Quoted passage
Choosing the right encryption feature for SQL Server

Encryption is the process of encoding information to protect data from unauthorized access in different scenarios.

There are many different encryption technologies offered by SQL Server and Azure SQL Database.

This post shows these features to help you decide which technology to choose and combine them to provide a layered security approach.

SSL Transport Encryption

SQL Database, SQL Managed Instance, and Azure Synapse Analytics secure customer data by encrypting data in motion with Transport Layer Security (TLS).

Like websites, SQL Server can be configured to use Secure Sockets Layer (SSL) to encrypt traffic as it travels between the server and client applications. Additionally, the client can validate the server’s identity using the server’s certificate.

The SSL only protects data as it travels across the network, but, unlike most SQL Server encryption forms, SSL is available in all supported SQL Server versions and all editions.

Before enabling SSL, you’ll need to install a certificate on the SQL Server. The best way to do this is by requesting a certificate from your own enterprise certification authority (CA). Windows Server can be configured as a CA, and you can set up clients to trust the certificates that it issues. Alternatively, it is possible to use self-signed certificates, although this is best suited to test environments.

Check how to enable SSL encryption for an instance of SQL Server. SQL Database, SQL Managed Instance, and Azure Synapse Analytics enforce encryption (SSL/TLS) at all times for all connections.

As a best practice, recommend that you specify an encrypted connection in the application’s connection string and not trust the server certificate. This forces your application to verify the server certificate and prevents your application from being vulnerable to man in the middle type attacks.

Limitations

  • Encryption with a self-signed certificate is possible, but a self-signed certificate offers only limited protection.
  • The encryption level used by TLS, 40-bit or 128-bit, depends on the version of the Microsoft Windows operating system running on the application and database computers.
  • The SQL Server service account must have read permissions on the certificate used to force encryption on the SQL Server. For a non-privileged service account, read permissions will need to be added to the certificate. Failure to do so can cause the SQL Server service restart to fail.

Always Encrypted

Always Encrypted is explicitly designed to protect and safeguard sensitive data stored in Azure SQL Database or SQL Server databases such as social security numbers, national identification numbers, credit card numbers, just to name a few.

The Always Encrypted feature protects sensitive data from high-privilege users and malware in the database environment. By protecting data from high-privilege users who have no “need-to-know,” Always Encrypted provides a separation between those who own the data (and can view it) and those who manage the data (but should have no access).

Data stored in the database is protected even if the entire machine is compromised, for example, by malware. Encrypted leverages client-side encryption: a database driver inside an application transparently encrypts data before sending it to the database. Similarly, the driver decrypts encrypted data retrieved in query results.

Always Encrypted, cryptographic operations on the client-side use keys that are never revealed to the Database Engine (SQL Database or SQL Server). There are two types of keys in Always Encrypted:

Column encryption keys are used to encrypt data in the database. These keys are stored in the database in encrypted form (never in plaintext).

(Saved entries)
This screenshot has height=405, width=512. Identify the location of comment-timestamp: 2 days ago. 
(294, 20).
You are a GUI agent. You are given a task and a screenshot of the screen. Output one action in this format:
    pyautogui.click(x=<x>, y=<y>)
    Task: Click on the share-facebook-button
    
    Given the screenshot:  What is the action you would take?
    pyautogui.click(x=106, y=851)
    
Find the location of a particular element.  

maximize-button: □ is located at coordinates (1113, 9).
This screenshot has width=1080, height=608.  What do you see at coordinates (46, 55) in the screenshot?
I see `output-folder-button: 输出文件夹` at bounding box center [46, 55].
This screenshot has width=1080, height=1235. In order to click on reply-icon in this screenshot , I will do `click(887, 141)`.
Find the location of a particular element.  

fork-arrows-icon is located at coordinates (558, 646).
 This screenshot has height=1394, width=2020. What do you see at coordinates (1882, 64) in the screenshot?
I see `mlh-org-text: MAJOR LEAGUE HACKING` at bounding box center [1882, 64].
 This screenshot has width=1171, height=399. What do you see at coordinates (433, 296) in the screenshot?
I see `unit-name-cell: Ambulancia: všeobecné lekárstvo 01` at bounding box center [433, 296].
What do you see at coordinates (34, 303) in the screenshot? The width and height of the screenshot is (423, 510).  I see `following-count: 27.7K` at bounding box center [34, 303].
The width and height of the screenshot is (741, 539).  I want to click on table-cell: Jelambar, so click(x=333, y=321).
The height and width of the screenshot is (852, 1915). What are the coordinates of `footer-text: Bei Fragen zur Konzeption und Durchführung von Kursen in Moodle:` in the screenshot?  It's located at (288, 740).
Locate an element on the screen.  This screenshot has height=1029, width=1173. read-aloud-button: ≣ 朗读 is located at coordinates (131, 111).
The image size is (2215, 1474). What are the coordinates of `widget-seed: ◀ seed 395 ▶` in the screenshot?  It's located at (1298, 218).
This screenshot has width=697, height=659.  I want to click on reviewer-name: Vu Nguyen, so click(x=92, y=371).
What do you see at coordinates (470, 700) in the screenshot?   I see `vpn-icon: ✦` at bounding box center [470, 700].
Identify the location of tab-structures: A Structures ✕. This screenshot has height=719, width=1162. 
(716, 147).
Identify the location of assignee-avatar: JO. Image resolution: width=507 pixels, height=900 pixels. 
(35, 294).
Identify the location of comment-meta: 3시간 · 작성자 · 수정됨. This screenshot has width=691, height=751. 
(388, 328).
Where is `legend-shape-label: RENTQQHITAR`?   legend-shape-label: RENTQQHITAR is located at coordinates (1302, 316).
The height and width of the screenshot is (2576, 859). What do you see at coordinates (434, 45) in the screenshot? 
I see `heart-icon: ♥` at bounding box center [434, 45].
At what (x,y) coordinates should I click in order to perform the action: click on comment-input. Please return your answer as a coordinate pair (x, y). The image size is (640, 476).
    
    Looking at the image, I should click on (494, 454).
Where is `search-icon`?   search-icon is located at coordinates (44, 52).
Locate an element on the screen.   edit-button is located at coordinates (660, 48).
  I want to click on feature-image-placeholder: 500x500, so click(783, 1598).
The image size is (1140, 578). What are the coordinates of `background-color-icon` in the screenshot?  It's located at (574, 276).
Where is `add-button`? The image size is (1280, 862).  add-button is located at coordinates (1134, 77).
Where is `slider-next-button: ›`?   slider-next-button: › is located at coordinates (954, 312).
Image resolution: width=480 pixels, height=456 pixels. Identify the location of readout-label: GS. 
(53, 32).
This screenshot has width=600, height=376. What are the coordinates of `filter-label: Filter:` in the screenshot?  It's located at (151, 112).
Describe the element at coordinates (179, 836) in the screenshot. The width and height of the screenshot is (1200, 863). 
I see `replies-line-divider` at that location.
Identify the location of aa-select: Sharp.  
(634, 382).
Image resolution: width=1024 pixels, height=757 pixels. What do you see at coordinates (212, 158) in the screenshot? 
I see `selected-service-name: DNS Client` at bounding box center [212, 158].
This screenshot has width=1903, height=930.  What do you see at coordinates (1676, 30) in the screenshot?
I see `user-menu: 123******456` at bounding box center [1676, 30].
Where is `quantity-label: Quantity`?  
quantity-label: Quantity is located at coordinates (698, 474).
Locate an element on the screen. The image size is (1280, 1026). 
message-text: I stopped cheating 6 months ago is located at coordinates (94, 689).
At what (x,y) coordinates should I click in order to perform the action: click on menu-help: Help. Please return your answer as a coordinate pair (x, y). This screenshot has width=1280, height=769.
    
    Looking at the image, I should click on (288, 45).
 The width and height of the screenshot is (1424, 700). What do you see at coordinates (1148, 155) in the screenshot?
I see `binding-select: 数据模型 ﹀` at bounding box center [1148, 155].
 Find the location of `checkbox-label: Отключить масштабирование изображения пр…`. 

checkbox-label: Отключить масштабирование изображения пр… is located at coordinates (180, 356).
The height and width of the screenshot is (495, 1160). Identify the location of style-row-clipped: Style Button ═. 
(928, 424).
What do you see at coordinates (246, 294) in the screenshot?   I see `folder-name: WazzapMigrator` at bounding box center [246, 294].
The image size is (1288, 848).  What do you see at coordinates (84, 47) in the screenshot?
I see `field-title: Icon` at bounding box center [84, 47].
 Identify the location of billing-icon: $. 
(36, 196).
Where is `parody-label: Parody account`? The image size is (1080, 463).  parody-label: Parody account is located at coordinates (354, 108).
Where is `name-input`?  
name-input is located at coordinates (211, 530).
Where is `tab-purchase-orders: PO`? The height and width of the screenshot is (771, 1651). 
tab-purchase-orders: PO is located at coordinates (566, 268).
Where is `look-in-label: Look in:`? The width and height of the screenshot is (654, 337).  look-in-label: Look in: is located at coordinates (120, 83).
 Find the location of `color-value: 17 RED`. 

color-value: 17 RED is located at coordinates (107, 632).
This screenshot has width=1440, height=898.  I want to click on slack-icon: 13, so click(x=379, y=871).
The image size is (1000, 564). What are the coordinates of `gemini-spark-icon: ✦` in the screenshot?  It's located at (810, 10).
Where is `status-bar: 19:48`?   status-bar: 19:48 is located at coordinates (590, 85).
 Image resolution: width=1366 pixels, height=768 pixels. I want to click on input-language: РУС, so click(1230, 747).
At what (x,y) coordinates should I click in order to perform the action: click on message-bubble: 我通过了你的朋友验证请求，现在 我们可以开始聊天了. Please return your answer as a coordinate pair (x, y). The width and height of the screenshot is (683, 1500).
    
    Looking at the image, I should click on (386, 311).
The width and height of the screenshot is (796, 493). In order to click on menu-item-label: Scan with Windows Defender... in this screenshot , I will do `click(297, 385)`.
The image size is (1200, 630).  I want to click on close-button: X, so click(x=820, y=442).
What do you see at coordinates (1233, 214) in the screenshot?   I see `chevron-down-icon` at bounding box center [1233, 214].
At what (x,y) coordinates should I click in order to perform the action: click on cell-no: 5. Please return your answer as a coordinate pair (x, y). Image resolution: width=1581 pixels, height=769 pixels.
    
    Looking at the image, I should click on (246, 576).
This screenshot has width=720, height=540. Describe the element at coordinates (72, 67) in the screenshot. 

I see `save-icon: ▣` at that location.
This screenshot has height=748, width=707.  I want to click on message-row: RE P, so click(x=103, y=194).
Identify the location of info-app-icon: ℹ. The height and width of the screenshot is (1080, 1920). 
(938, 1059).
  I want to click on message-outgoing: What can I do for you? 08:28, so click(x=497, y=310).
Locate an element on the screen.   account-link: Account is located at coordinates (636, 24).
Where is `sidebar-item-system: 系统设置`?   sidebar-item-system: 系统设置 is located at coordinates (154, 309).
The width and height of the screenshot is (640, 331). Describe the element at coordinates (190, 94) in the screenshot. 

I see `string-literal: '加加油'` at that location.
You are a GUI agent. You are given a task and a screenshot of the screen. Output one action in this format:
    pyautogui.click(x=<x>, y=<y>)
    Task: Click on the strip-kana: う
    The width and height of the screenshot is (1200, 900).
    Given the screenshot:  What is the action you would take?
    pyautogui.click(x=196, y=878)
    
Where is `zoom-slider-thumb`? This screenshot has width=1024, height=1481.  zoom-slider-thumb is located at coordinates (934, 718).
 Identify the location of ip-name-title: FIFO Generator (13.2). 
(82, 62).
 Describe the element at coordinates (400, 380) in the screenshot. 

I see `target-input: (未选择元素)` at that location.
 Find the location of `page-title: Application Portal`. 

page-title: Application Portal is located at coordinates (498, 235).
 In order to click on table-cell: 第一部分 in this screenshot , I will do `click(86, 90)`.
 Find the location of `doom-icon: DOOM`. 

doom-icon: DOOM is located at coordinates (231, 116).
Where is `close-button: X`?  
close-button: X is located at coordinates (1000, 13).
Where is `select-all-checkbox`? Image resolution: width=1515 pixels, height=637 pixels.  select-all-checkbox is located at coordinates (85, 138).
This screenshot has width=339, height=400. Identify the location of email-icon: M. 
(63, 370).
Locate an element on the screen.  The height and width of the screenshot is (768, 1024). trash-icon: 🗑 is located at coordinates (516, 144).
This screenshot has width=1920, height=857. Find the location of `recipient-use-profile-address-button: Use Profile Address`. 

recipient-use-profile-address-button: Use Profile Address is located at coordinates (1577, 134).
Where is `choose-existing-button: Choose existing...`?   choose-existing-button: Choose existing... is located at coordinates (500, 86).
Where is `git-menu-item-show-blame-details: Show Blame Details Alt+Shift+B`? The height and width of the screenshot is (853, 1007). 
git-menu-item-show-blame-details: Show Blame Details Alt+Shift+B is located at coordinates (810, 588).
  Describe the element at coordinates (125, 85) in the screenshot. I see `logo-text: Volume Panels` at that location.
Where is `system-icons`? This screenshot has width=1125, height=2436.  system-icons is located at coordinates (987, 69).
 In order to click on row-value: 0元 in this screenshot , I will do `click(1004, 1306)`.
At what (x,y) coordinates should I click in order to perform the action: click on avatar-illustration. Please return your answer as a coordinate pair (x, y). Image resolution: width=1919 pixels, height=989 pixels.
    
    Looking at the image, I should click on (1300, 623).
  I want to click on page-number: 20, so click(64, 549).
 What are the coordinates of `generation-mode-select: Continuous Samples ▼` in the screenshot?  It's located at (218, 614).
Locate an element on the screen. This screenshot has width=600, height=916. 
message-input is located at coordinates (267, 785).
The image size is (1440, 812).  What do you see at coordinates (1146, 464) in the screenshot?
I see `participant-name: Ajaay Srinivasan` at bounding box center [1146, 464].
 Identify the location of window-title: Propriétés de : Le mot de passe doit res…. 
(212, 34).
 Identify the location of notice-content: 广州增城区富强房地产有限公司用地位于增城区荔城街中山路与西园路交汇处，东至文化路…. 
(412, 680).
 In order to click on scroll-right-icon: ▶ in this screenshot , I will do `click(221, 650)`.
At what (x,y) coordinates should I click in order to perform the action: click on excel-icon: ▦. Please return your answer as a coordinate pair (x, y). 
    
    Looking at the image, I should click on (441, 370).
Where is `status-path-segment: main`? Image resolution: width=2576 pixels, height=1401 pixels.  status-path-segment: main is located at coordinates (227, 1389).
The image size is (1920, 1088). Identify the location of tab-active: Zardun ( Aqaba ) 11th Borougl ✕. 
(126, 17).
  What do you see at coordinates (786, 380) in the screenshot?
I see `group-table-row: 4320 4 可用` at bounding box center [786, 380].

Parts of the exercise
A) According to the SQL Server encryption text, what permission must the SQL Server service account have on the certificate used to force encryption?
B) Copy the records word for word, from the start of the records through the line that contains "center [46, 55].".

Exercise answers
A) Read permissions.

B)
This screenshot has height=405, width=512. Identify the location of comment-timestamp: 2 days ago. 
(294, 20).
You are a GUI agent. You are given a task and a screenshot of the screen. Output one action in this format:
    pyautogui.click(x=<x>, y=<y>)
    Task: Click on the share-facebook-button
    
    Given the screenshot:  What is the action you would take?
    pyautogui.click(x=106, y=851)
    
Find the location of a particular element.  

maximize-button: □ is located at coordinates (1113, 9).
This screenshot has width=1080, height=608.  What do you see at coordinates (46, 55) in the screenshot?
I see `output-folder-button: 输出文件夹` at bounding box center [46, 55].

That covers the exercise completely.